Wilk ambled to the bench, as a man puzzled. “And has the degree of responsibility nothing to do with it?”

“Degree!” Horn snapped. “Insanity is a total defence, the same as self-defence, the same as an alibi.”

“But if a medical condition-” Edgar Feldscher began.

Padua interrupted. “The law on the issue of an insanity defence-”

“We claim-” began Wilk.

“One moment, Mr. Wilk!” And he put his question to the judge. “If it is conceded that insanity is not a defence, have they any right to introduce any evidence of insanity?”

“No, we’re not-” Feldscher shouted.

“No evidence of insanity!” Wilk echoed, while Dr.

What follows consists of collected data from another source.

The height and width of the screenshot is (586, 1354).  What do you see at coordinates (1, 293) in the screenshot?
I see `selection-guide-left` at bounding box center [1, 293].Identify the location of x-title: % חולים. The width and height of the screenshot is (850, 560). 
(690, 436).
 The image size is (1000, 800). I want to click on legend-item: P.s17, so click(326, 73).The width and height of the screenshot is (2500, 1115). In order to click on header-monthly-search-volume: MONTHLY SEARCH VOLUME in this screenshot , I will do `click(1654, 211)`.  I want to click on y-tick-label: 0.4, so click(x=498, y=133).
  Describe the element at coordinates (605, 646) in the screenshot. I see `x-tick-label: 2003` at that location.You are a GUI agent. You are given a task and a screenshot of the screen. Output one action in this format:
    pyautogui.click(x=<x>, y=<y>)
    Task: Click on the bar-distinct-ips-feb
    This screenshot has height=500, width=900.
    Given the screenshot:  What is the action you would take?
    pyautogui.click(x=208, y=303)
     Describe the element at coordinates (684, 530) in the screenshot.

McNarry studied them all with interest.

“Then have you any right to introduce evidence as to the mental condition of these men?” Padua demanded.

“Certainly!” they cried in unison.

“Evidence intended to show that they are not responsible, or should not be held to the degree of responsibility that other people should be?”

“Certainly,” Wilk demonstratively resumed his seat.

“But that is insanity called by another name!”

“You can call it green cheese if you like!” Ferdinand Feldscher sneered.

“Wait, wait! Don’t get excited!” The judge leaned in.

Dr. McNarry permitted himself a chortle. Judd grinned. Artie looked worried, as if to remind us all that his life was at stake in this dispute.

The case seemed to hang in balance. Turning blandly toward Dr. McNarry, the judge said, “I don’t know what Dr. McNarry or whatever his name is, is going to testify.” He beamed upon Horn. “Nobody has said he is going to testify as to their sanity, except the State.”

It was sophistry. We all had the report of the alienists in our hands. Did not the report on each boy conclude with the statement that he was mentally affected? From a legal point of view, Horn seemed right. But the real trouble was that the law itself in its definition of insanity was antiquated.

There in that broiling courtroom in Chicago the inadequacy of the definition was being made clear; there in those days of wrangling the law itself was being tested. If it did nothing else, if the life or death of Judd and Artie was of little significance, their case at least served to focus the world’s attention on the inadequacy of our laws in the face of our new knowledge of the human personality and mind.

The argument climbed. The lawyers brought in rulings from Nebraska, precedents from Alabama, statutes from Colorado. Word of the battle had seeped down to the street, and the pressure at the door increased. As in most arguments, the issue was only a definition of a word. Insanity. The word was like a push button for a jury. The defence tried to shade it to “an affected mind”.

“There is no need in citing the law,” Judge Matthewson said. “If there is any mental disease, it is insanity.”

There was a sudden silence. The prosecution seemed to have won. Judd, in panic, turned to Jonathan Wilk.

Wilk arose again and stepped to the bench. “Do you mean to say that the court will not consider the mental condition on the question of mitigation? When the mental condition does not rise to a defence?”

His question hung in the air. Mitigation, he repeated. What entered into mitigation? Didn’t one consider the conditions that led to a crime? The background of the criminal, the forces that moulded his character? The pressures upon him, the extent of his responsibility?

And as he spoke, the courtroom was being gradually drawn back from the definition of a word to deeper questions. What was free choice of action? What was free will? And, unsaid, one could hear Wilk’s lifelong rumination, his gentle pessimism, his insistence on some form of mechanistic determinism, his claim that there was no free will. Yet even if some freedom of will did exist, “Suppose the mental condition seriously interferes with their free will and understanding, don’t you think the court has a right to listen to that, in mitigation?”